Entmachtung der Rating-Agenturen: EU will selbst bewerten
Aus Ärger über die Agenturen planen die Finanzminister der EU jetzt eigene Länderratings. Globalisierungskritiker wollen lieber, dass die Maastricht-Kriterien ganz abgeschafft werden.
Die Griechenlandkrise machts möglich: Hat sich nach dem Bankencrash von 2007 auf europäischer Ebene trotz anders lautender Bekundungen bei Fragen der Finanzmarktregulierung nur wenig getan, scheint es nun erste konkrete Ansätze zu geben.
Vergangene Woche sickerte durch, dass mehrere EU-Finanzminister die Macht der drei dominierenden Ratingagenturen S&P, Moodys und Fitch brechen wollen. Länderratings soll künftig die Europäische Zentralbank (EZB) vergeben. In der globalisierungskritischen Szene stößt der Vorstoß der europäischen Finanzpolitiker jetzt auf Skepsis.
Ratingagenturen sind private und gewinnorientierte Unternehmen, die gewerbsmäßig die Kreditwürdigkeit von Unternehmen, aber auch Staaten durch einen Ratingcode bewerten, die von der Bestnote AAA bis D reicht.
Die drei großen Ratingagenturen Standard & Poors, Moodys und Fitch gelten als Mitverursacher der Finanzkrise. Ihnen wird vorgeworfen, fragwürdige Finanzprodukte mitkreiert zu haben, die sie anschließend mit Bestnoten bewertet haben. Massiver Unmut über das Verhalten der Ratingagenturen herrscht nun bei der EU, weil S&P und Fitch die Bonität Griechenlands abgewertet haben.

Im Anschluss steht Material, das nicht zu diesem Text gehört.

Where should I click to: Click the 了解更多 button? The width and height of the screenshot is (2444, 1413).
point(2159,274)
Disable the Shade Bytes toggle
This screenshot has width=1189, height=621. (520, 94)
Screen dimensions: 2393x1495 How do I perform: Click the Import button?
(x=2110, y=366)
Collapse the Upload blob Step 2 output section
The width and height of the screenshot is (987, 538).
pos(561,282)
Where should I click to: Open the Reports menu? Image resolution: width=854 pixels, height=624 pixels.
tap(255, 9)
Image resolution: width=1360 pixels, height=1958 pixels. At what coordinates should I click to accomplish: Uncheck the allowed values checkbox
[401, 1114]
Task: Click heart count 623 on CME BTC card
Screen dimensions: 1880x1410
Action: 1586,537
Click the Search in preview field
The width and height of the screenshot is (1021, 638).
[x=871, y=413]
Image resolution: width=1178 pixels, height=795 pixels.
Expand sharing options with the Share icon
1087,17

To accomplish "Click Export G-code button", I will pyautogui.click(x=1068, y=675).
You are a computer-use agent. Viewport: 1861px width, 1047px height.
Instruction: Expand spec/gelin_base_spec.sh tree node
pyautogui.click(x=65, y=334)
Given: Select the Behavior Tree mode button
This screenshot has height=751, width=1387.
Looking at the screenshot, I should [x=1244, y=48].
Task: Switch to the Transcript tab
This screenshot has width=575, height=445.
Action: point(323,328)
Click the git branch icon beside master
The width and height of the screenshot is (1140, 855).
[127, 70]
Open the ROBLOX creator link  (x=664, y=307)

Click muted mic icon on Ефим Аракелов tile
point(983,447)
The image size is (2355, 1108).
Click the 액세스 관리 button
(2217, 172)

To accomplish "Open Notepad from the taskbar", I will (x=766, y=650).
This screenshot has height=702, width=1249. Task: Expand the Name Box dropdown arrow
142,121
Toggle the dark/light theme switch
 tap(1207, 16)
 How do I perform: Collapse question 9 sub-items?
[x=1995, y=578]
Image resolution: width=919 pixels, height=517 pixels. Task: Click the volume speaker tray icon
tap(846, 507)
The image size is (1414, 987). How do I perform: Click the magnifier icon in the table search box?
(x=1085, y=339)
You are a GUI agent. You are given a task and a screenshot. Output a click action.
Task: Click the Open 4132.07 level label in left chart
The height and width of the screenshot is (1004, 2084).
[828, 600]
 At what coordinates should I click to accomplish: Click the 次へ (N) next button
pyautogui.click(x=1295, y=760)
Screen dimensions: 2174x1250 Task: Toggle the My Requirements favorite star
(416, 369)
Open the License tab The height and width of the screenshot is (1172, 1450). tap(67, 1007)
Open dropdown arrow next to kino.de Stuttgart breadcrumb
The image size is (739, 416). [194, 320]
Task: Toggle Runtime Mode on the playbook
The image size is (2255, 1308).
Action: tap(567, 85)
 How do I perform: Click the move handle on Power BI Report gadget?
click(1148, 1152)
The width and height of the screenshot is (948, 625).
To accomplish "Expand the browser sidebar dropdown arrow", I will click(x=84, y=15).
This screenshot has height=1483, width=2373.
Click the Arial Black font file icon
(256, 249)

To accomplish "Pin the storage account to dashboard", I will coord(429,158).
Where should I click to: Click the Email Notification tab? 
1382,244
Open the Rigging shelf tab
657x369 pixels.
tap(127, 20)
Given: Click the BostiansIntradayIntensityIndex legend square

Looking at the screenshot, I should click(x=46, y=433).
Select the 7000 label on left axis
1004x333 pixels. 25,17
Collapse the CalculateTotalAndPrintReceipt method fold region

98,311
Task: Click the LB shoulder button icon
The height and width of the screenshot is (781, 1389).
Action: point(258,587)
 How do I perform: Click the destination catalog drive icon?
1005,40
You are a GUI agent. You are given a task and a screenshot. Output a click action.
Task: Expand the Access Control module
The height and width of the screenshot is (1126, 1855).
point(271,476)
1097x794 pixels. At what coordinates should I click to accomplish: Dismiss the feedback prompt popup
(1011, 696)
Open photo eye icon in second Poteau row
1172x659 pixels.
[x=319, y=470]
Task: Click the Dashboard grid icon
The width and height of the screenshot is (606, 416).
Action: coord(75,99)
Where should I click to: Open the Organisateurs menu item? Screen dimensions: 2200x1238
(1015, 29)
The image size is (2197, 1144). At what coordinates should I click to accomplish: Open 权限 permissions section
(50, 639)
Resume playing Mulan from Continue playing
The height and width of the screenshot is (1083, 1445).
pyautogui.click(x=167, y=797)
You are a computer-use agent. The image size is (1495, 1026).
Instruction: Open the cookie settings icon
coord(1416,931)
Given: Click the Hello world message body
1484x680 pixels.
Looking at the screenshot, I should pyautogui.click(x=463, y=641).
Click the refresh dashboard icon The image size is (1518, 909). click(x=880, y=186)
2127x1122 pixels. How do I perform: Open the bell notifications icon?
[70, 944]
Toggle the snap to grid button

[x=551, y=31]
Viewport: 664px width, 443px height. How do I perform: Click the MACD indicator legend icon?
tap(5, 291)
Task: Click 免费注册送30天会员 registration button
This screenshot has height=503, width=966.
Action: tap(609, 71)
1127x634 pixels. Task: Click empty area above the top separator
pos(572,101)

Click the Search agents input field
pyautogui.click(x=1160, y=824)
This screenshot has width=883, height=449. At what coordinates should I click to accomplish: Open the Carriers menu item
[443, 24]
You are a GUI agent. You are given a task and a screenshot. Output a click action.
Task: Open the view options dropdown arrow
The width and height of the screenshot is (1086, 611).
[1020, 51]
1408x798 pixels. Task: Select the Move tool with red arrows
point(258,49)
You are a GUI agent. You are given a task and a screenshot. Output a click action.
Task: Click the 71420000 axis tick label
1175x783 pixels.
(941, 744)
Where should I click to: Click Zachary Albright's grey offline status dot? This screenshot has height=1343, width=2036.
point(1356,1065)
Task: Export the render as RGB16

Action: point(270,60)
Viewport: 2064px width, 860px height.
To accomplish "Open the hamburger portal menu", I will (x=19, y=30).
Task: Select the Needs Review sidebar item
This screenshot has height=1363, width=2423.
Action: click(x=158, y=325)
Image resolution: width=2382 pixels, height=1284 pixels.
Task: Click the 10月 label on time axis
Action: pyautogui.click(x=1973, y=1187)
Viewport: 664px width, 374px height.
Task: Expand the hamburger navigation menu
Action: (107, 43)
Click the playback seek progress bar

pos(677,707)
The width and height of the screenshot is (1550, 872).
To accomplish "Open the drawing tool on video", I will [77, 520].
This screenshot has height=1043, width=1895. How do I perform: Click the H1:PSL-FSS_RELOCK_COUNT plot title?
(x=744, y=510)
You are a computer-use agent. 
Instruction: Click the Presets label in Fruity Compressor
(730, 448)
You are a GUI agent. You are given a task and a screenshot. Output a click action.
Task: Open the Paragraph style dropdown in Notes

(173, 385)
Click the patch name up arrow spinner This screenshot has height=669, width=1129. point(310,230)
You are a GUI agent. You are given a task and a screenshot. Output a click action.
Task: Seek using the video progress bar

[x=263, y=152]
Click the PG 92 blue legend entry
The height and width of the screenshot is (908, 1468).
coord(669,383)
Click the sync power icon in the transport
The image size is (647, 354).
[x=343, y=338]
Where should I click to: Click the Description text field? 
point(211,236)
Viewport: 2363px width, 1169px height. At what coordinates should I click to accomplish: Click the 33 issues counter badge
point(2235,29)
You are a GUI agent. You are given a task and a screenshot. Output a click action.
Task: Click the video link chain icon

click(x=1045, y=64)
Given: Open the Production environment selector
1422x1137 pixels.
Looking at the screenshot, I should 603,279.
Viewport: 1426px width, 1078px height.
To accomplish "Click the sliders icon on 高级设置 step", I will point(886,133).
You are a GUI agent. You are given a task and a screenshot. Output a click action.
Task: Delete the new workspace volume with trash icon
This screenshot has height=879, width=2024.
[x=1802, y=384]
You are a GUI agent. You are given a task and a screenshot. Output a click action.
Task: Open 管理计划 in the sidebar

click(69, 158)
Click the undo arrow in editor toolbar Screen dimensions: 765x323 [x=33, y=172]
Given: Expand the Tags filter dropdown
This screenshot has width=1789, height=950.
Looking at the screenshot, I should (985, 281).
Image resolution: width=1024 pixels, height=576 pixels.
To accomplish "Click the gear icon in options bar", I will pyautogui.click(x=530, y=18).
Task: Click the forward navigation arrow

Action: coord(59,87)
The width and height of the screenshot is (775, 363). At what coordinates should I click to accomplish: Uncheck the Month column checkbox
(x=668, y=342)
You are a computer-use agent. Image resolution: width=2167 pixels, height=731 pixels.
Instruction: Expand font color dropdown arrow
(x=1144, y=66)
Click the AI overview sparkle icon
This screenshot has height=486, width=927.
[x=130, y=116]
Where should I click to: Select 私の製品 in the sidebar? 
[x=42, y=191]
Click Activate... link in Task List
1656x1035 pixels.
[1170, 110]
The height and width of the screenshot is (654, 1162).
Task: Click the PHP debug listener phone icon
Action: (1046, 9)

Sollte Moodys den anderen beiden Agenturen folgen, kann die EZB griechische Anleihen ab 2011 nicht mehr als Sicherheit anerkennen. "Das Schicksal Europas hängt an der Urteilskraft einer einzigen Ratingagentur", kritisierte Österreichs Zentralbankchef Ewald Nowotny. "Das ist keine akzeptable Situation."
Doch der Vorschlag eines Länderratings unter dem Dach der EZB stößt auch bei Globalisierungskritikern, die schon lange die Übermacht der Ratingagenturen anprangern, nicht nur auf uneingeschränkte Zustimmung. "Im Prinzip begrüße ich, dass die Kompetenz der privatwirtschaftlich organisierten Agenturen infrage gestellt wird", sagt Rainer Falk vom Informationsbrief Weltwirtschaft & Entwicklung. Dafür müsse aber eine unabhängige Einrichtung geschaffen werden, die anders als die EZB nicht dem "Diktat von Maastricht" unterliege.
Globalisierungskritiker bemängeln die 1994 von den EU-Staaten beschlossenen Maastricht-Kriterien als neoliberal und unsozial. Der frühere SPD-Politiker Detlev von Larcher, Finanzexperte und Mitglied im Koordinierungskreis von Attac, bemängelt, dass die EZB beim Rating keineswegs neutral vorgehe. Im Fall der Griechenlandkrise erhoffe sich die EZB, dass griechische Staatsanleihen nicht abgewertet würden.
Der Globalisierungskritiker Falk würde noch weiter gehen und stellt den Sinn und Nutzen von Länderratings insgesamt infrage. "Warum muss eine Agentur überhaupt ganze Länder bewerten?", fragt er. Ohne solche Ratings könnten die Banken wie bei der Kreditvergabe an Privatleute selbst kalkulieren, ob sie ihr Geld dem Land leihen oder nicht. Damit wäre zumindest die Allmacht einiger weniger Akteure gebrochen.
Ob sich die EU tatsächlich eine eigene, der EZB unterstellte Ratingagentur errichten will, ist noch nicht amtlich bestätigt. Zu einem Schritt hat sich die EU immerhin schon durchgerungen. Nach einer neuen Richtlinie üben vorerst die Mitgliedstaaten die Aufsicht über die Ratingagenturen aus, später soll eine neue EU-Aufsichtsbehörde diese Aufgabe übernehmen. In Deutschland hat am vergangenen Freitag der Bundesrat in Berlin den Weg für eine Kontrolle der Ratingagenturen durch die deutsche Börsenaufsicht BAfin freigemacht.
Die neue EU-Regelung sieht unter anderem vor, dass sich die Agenturen einmal im Jahr von einem Wirtschaftsprüfer kontrollieren lassen müssen. Darüber hinaus kann die Bafin jederzeit und ohne Anlass Sonderprüfungen anordnen. Zudem dürfen die Agenturen künftig nicht mehr die Bonität von Unternehmen bewerten, die sie beraten. Bei Verstößen drohen ihnen Bußgelder in Höhe von bis zu 1 Million Euro.